原油とビットコインの相関性変化が示す意味
歴史的に、原油価格上昇は実体経済へのコスト増として株式市場にネガティブでしたが、ビットコインはこのロジックから切り離されつつあります。国際決済銀行(BIS)の2025年レポートでは、「ビットコインは商品でも株式でもない独自のアセットクラスとして認識され始めている」と指摘されています。実際、2024年以降の価格データを分析すると、原油とビットコインの相関係数は-0.1から0.2の間で推移しており、ほぼ無相関です。これは分散投資の観点から非常に重要な変化です。私のポートフォリオでは、株式60%、債券20%、コモディティ10%、ビットコイン10%という配分にしていますが、2024年の原油ショック時には各資産の値動きが異なる方向を向いたため、全体のボラティリティが抑制されました。ただし、ビットコイン自体のボラティリティは依然として高いため、投資判断は各自のリスク許容度に基づいて慎重に行う必要があります。
2026年現在の市場環境と投資家への示唆
2026年5月現在、世界経済は不安定な状態が続いています。中東情勢は依然として流動的であり、原油価格は1バレル80〜100ドルのレンジで推移しています。
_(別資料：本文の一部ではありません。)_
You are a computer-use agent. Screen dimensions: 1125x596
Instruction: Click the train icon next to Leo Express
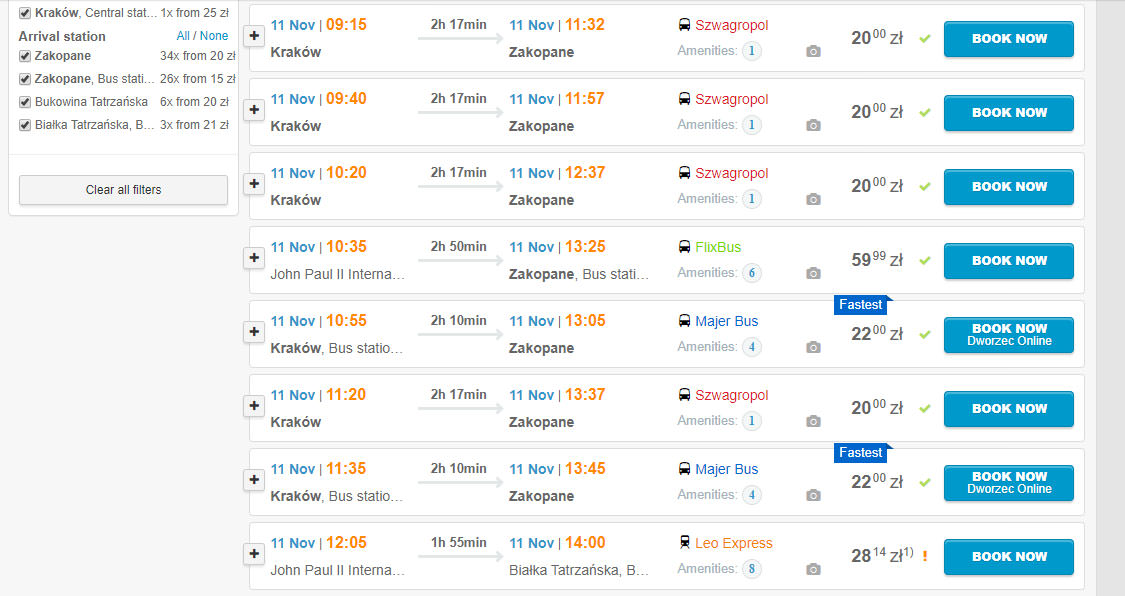point(684,543)
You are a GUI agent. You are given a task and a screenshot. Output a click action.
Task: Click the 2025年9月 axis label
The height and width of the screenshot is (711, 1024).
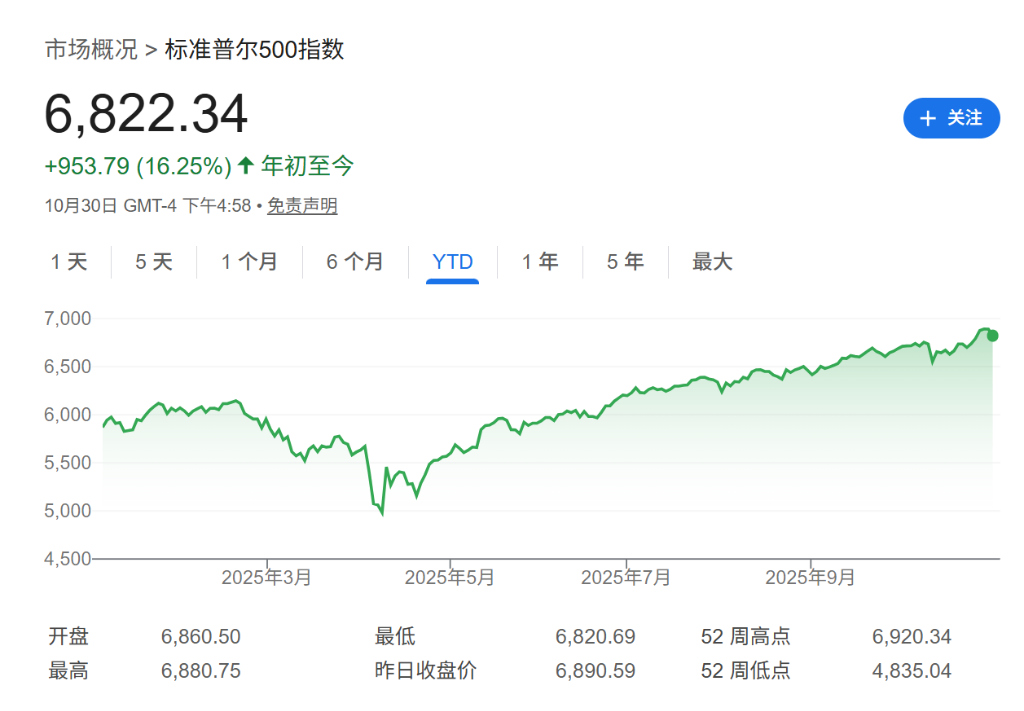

この環境下で、ビットコインは72,000〜78,000ドルの価格帯を維持しており、2024年の経験が市場参加者の認識を変えたことが伺えます。大手金融機関ゴールドマン・サックスは2026年4月のレポートで「ビットコインはデジタルゴールドとしての地位を確立しつつある」と分析しています。実践的なアドバイスとしては、(1)全資産の5〜10%程度を上限とした分散投資、(2)ETFや国内取引所を通じた規制準拠の投資手段選択、(3)短期売買ではなく3年以上の長期保有前提、という3点を推奨します。私自身の成功体験として、2024年初頭から毎月定額でビットコインを積み立てており、原油ショック時も売却せず保有を継続したことで、2026年現在では約35%の含み益となっています。ただし、過去の実績は将来の成果を保証するものではなく、暗号資産投資には価格下落リスクやハッキングリスクが伴うことを理解した上で、自己責任での判断が不可欠です。
原油価格変動とビットコイン投資について、さらに理解を深めたい方は、インフレヘッジ資産としての暗号資産の役割やポートフォリオ戦略に関する関連記事もご参照ください。
まとめ:ビットコインの資産特性理解が重要
原油ショック時にビットコインが堅調だった理由は、機関投資家参入による市場成熟、伝統的資産との相関性低下、半減期後の供給制約という3つの構造的変化によるものです。2024年の経験は、ビットコインが単なる「リスク資産」ではなく、独自の価値保存手段として機能し始めていることを示しています。2026年現在も地政学リスクは継続しており、分散投資先としてのビットコインの重要性は高まる可能性があります。ただし、暗号資産投資には固有のリスクが伴うため、少額から始め、自身のリスク許容度を確認しながら段階的に投資比率を調整することをお勧めします。私の経験では、感情的な売買を避け、長期視点で保有することが成功の鍵でした。投資判断は常に最新情報と自己分析に基づいて行ってください。